Rassegna stampa

TREDICENNI IN BRANCO/ Crepet: è una generazione fallita, un problema anche di Draghi

― 9 Novembre 2021

Intervista a Paolo Crepet, ilSussidiario.net, 09.11.21

“Non facciamo della psicologia, non diciamo che a questi ragazzini manca affetto, che la famiglia è assente, non tiriamo in ballo la pandemia e i danni provocati dal lockdown: qua siamo davanti a dei ragazzi mal-educati, con il trattino, cioè non educati bene”. Paolo Crepetpsicologo specializzato in problematiche educative giovanili, non ammette giustificazioni, davanti a una situazione che lui annunciava già, dice, vent’anni fa. Una realtà che oggi è sempre più allarmante, con l’abbassarsi dell’età dei protagonisti di gesti di criminalità, stupri, alcolismo fino al coma alcolico a 14 anni.

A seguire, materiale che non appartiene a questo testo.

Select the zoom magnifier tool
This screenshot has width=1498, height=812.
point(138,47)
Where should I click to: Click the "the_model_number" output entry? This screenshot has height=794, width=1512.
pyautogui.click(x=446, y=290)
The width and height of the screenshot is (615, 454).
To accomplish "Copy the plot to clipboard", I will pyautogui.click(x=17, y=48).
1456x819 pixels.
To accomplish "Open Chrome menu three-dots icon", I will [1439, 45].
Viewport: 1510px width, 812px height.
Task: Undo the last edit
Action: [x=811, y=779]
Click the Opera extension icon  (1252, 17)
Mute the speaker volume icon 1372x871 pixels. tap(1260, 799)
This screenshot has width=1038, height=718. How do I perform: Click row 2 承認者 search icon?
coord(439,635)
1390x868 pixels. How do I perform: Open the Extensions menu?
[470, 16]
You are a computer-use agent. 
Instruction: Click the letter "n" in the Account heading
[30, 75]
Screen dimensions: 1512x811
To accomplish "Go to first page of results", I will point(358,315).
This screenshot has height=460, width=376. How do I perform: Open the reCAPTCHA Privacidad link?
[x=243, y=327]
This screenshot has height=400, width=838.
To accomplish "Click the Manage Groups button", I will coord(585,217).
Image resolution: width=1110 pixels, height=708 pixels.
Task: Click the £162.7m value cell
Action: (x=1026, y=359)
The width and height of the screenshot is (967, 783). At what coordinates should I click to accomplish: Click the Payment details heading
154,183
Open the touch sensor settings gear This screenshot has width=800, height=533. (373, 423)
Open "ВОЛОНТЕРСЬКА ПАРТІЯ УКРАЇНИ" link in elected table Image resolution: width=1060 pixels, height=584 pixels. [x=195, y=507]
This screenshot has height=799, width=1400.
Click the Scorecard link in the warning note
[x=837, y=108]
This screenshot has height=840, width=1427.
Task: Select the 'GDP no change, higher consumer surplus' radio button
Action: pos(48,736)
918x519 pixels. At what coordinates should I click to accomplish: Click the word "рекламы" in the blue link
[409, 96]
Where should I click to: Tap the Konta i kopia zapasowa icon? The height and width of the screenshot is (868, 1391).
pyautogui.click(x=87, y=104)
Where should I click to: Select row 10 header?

Ragazzini e ragazzine di 12 e 13 anni che derubano loro coetanei senza piani prestabiliti, strappano catenine o cuffiette, minacciano le loro vittime se denunciano l’accaduto ai genitori. Un clima di terrore avvalorato dal fatto che sanno di essere impunibili per legge e hanno dei genitori che minimizzano, che accusano le autorità di perseguire “delle ragazzate”. “Che ognuno si prenda le sue responsabilità” dice ancora Crepet “personalmente sono stufo di ripetere cose che dico ai genitori di tutta Italia girando nelle scuole da anni e che si rifiutano di fare perché costa loro troppa fatica dire al figlio di 13 anni tu alla sera non esci di casa”.